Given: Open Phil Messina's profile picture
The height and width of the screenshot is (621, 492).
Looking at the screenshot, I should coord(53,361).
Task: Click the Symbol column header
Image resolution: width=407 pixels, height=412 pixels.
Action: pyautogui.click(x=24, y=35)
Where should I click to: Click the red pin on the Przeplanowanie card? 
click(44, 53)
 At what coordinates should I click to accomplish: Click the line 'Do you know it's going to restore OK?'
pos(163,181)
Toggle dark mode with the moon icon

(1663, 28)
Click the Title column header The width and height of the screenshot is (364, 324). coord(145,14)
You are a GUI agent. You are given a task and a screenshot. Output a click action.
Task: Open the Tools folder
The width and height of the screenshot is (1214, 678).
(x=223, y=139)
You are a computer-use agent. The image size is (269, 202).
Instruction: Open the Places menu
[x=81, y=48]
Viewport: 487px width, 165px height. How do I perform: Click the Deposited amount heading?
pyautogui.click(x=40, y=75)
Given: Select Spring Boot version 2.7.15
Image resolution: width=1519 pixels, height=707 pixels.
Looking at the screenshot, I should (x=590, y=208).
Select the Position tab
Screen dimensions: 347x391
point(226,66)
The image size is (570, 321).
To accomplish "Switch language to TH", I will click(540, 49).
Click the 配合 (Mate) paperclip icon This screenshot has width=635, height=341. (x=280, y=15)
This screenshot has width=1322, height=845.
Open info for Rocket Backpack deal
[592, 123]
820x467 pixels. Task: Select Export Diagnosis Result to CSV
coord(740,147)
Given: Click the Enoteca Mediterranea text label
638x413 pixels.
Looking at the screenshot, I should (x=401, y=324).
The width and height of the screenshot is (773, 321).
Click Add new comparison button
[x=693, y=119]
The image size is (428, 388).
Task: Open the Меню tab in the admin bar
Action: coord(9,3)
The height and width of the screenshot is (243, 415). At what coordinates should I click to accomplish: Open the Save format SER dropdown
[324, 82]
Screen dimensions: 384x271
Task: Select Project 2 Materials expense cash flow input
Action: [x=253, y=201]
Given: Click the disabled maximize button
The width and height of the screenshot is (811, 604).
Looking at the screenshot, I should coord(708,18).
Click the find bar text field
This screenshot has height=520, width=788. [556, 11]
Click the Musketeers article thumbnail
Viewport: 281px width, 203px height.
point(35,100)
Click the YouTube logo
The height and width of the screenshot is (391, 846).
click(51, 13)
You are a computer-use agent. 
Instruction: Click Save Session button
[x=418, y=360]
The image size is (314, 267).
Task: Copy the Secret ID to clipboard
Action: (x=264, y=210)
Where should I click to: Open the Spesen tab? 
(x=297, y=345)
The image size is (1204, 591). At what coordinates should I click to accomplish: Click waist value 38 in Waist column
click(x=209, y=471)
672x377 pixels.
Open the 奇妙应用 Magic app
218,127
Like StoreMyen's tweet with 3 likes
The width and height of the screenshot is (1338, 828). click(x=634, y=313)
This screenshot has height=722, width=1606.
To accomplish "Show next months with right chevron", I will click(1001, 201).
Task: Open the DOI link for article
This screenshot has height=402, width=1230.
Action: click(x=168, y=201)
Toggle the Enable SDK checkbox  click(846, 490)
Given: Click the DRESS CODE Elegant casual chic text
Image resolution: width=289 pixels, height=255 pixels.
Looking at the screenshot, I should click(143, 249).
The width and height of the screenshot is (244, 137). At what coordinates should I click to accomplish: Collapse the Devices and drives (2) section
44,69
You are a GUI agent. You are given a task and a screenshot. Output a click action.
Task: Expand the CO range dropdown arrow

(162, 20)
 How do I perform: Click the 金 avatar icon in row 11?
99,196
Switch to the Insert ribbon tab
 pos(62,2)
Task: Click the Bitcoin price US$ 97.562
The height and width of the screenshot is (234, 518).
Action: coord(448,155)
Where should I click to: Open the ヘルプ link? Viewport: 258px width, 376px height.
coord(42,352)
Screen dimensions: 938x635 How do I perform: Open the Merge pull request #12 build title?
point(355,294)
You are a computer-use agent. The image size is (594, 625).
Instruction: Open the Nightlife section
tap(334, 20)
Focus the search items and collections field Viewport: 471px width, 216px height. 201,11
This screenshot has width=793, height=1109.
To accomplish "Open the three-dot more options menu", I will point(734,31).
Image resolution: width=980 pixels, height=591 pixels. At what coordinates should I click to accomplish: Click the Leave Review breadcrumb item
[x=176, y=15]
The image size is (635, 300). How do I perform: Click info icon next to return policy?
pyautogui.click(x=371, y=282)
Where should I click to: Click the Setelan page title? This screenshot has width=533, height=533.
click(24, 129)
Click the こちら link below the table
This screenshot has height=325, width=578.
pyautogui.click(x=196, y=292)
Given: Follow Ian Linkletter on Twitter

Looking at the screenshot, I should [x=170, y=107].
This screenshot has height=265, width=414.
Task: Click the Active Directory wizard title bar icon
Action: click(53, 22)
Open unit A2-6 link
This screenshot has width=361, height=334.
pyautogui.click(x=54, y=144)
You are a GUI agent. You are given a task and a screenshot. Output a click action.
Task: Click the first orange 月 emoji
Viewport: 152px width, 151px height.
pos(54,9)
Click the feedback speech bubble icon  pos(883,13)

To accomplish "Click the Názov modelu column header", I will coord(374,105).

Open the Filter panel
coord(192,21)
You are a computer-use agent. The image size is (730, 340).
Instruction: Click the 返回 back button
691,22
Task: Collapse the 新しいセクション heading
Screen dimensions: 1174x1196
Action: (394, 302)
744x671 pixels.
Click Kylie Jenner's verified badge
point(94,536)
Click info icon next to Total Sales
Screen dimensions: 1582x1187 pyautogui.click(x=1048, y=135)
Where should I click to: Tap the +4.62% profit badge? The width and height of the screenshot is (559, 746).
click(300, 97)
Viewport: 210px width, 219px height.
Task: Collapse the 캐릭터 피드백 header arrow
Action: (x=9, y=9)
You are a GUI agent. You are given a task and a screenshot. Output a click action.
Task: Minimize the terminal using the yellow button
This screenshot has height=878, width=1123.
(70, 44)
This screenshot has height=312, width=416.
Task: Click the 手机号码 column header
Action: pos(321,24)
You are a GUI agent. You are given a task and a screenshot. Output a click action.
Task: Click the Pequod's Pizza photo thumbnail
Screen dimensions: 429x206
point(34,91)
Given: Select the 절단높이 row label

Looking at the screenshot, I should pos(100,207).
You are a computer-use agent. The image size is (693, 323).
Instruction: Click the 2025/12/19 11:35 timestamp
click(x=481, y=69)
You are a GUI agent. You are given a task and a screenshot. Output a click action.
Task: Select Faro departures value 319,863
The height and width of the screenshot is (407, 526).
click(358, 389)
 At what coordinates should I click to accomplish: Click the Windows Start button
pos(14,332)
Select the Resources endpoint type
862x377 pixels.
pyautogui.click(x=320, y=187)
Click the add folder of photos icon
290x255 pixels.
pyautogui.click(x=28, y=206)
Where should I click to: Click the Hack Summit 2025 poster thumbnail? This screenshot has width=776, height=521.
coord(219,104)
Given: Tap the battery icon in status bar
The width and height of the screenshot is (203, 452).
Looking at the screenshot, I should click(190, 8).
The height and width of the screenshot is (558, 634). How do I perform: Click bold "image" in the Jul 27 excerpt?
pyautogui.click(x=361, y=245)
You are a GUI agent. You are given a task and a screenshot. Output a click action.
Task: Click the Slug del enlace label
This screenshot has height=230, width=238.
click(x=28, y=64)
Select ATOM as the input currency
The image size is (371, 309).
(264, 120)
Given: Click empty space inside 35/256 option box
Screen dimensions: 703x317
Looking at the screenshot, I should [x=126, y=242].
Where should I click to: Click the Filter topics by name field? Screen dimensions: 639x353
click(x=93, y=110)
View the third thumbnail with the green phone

_Assignment_. Restate the data word for word, leaving nothing out.

_Response below_.
Given: Open Phil Messina's profile picture
The height and width of the screenshot is (621, 492).
Looking at the screenshot, I should coord(53,361).
Task: Click the Symbol column header
Image resolution: width=407 pixels, height=412 pixels.
Action: pyautogui.click(x=24, y=35)
Where should I click to: Click the red pin on the Przeplanowanie card? 
click(44, 53)
 At what coordinates should I click to accomplish: Click the line 'Do you know it's going to restore OK?'
pos(163,181)
Toggle dark mode with the moon icon

(1663, 28)
Click the Title column header The width and height of the screenshot is (364, 324). coord(145,14)
You are a GUI agent. You are given a task and a screenshot. Output a click action.
Task: Open the Tools folder
The width and height of the screenshot is (1214, 678).
(x=223, y=139)
You are a computer-use agent. The image size is (269, 202).
Instruction: Open the Places menu
[x=81, y=48]
Viewport: 487px width, 165px height. How do I perform: Click the Deposited amount heading?
pyautogui.click(x=40, y=75)
Given: Select Spring Boot version 2.7.15
Image resolution: width=1519 pixels, height=707 pixels.
Looking at the screenshot, I should (x=590, y=208).
Select the Position tab
Screen dimensions: 347x391
point(226,66)
The image size is (570, 321).
To accomplish "Switch language to TH", I will click(540, 49).
Click the 配合 (Mate) paperclip icon This screenshot has width=635, height=341. (x=280, y=15)
This screenshot has width=1322, height=845.
Open info for Rocket Backpack deal
[592, 123]
820x467 pixels. Task: Select Export Diagnosis Result to CSV
coord(740,147)
Given: Click the Enoteca Mediterranea text label
638x413 pixels.
Looking at the screenshot, I should (x=401, y=324).
The width and height of the screenshot is (773, 321).
Click Add new comparison button
[x=693, y=119]
The image size is (428, 388).
Task: Open the Меню tab in the admin bar
Action: coord(9,3)
The height and width of the screenshot is (243, 415). At what coordinates should I click to accomplish: Open the Save format SER dropdown
[324, 82]
Screen dimensions: 384x271
Task: Select Project 2 Materials expense cash flow input
Action: [x=253, y=201]
Given: Click the disabled maximize button
The width and height of the screenshot is (811, 604).
Looking at the screenshot, I should coord(708,18).
Click the find bar text field
This screenshot has height=520, width=788. [556, 11]
Click the Musketeers article thumbnail
Viewport: 281px width, 203px height.
point(35,100)
Click the YouTube logo
The height and width of the screenshot is (391, 846).
click(51, 13)
You are a computer-use agent. 
Instruction: Click Save Session button
[x=418, y=360]
The image size is (314, 267).
Task: Copy the Secret ID to clipboard
Action: (x=264, y=210)
Where should I click to: Open the Spesen tab? 
(x=297, y=345)
The image size is (1204, 591). At what coordinates should I click to accomplish: Click waist value 38 in Waist column
click(x=209, y=471)
672x377 pixels.
Open the 奇妙应用 Magic app
218,127
Like StoreMyen's tweet with 3 likes
The width and height of the screenshot is (1338, 828). click(x=634, y=313)
This screenshot has height=722, width=1606.
To accomplish "Show next months with right chevron", I will click(1001, 201).
Task: Open the DOI link for article
This screenshot has height=402, width=1230.
Action: click(x=168, y=201)
Toggle the Enable SDK checkbox  click(846, 490)
Given: Click the DRESS CODE Elegant casual chic text
Image resolution: width=289 pixels, height=255 pixels.
Looking at the screenshot, I should click(143, 249).
The width and height of the screenshot is (244, 137). At what coordinates should I click to accomplish: Collapse the Devices and drives (2) section
44,69
You are a GUI agent. You are given a task and a screenshot. Output a click action.
Task: Expand the CO range dropdown arrow

(162, 20)
 How do I perform: Click the 金 avatar icon in row 11?
99,196
Switch to the Insert ribbon tab
 pos(62,2)
Task: Click the Bitcoin price US$ 97.562
The height and width of the screenshot is (234, 518).
Action: coord(448,155)
Where should I click to: Open the ヘルプ link? Viewport: 258px width, 376px height.
coord(42,352)
Screen dimensions: 938x635 How do I perform: Open the Merge pull request #12 build title?
point(355,294)
You are a computer-use agent. The image size is (594, 625).
Instruction: Open the Nightlife section
tap(334, 20)
Focus the search items and collections field Viewport: 471px width, 216px height. 201,11
This screenshot has width=793, height=1109.
To accomplish "Open the three-dot more options menu", I will point(734,31).
Image resolution: width=980 pixels, height=591 pixels. At what coordinates should I click to accomplish: Click the Leave Review breadcrumb item
[x=176, y=15]
The image size is (635, 300). How do I perform: Click info icon next to return policy?
pyautogui.click(x=371, y=282)
Where should I click to: Click the Setelan page title? This screenshot has width=533, height=533.
click(24, 129)
Click the こちら link below the table
This screenshot has height=325, width=578.
pyautogui.click(x=196, y=292)
Given: Follow Ian Linkletter on Twitter

Looking at the screenshot, I should [x=170, y=107].
This screenshot has height=265, width=414.
Task: Click the Active Directory wizard title bar icon
Action: click(53, 22)
Open unit A2-6 link
This screenshot has width=361, height=334.
pyautogui.click(x=54, y=144)
You are a GUI agent. You are given a task and a screenshot. Output a click action.
Task: Click the first orange 月 emoji
Viewport: 152px width, 151px height.
pos(54,9)
Click the feedback speech bubble icon  pos(883,13)

To accomplish "Click the Názov modelu column header", I will coord(374,105).

Open the Filter panel
coord(192,21)
You are a computer-use agent. The image size is (730, 340).
Instruction: Click the 返回 back button
691,22
Task: Collapse the 新しいセクション heading
Screen dimensions: 1174x1196
Action: (394, 302)
744x671 pixels.
Click Kylie Jenner's verified badge
point(94,536)
Click info icon next to Total Sales
Screen dimensions: 1582x1187 pyautogui.click(x=1048, y=135)
Where should I click to: Tap the +4.62% profit badge? The width and height of the screenshot is (559, 746).
click(300, 97)
Viewport: 210px width, 219px height.
Task: Collapse the 캐릭터 피드백 header arrow
Action: (x=9, y=9)
You are a GUI agent. You are given a task and a screenshot. Output a click action.
Task: Minimize the terminal using the yellow button
This screenshot has height=878, width=1123.
(70, 44)
This screenshot has height=312, width=416.
Task: Click the 手机号码 column header
Action: pos(321,24)
You are a GUI agent. You are given a task and a screenshot. Output a click action.
Task: Click the Pequod's Pizza photo thumbnail
Screen dimensions: 429x206
point(34,91)
Given: Select the 절단높이 row label

Looking at the screenshot, I should pos(100,207).
You are a computer-use agent. The image size is (693, 323).
Instruction: Click the 2025/12/19 11:35 timestamp
click(x=481, y=69)
You are a GUI agent. You are given a task and a screenshot. Output a click action.
Task: Select Faro departures value 319,863
The height and width of the screenshot is (407, 526).
click(358, 389)
 At what coordinates should I click to accomplish: Click the Windows Start button
pos(14,332)
Select the Resources endpoint type
862x377 pixels.
pyautogui.click(x=320, y=187)
Click the add folder of photos icon
290x255 pixels.
pyautogui.click(x=28, y=206)
Where should I click to: Click the Hack Summit 2025 poster thumbnail? This screenshot has width=776, height=521.
coord(219,104)
Given: Tap the battery icon in status bar
The width and height of the screenshot is (203, 452).
Looking at the screenshot, I should click(190, 8).
The height and width of the screenshot is (558, 634). How do I perform: Click bold "image" in the Jul 27 excerpt?
pyautogui.click(x=361, y=245)
You are a GUI agent. You are given a task and a screenshot. Output a click action.
Task: Click the Slug del enlace label
This screenshot has height=230, width=238.
click(x=28, y=64)
Select ATOM as the input currency
The image size is (371, 309).
(264, 120)
Given: Click empty space inside 35/256 option box
Screen dimensions: 703x317
Looking at the screenshot, I should [x=126, y=242].
Where should I click to: Click the Filter topics by name field? Screen dimensions: 639x353
click(x=93, y=110)
View the third thumbnail with the green phone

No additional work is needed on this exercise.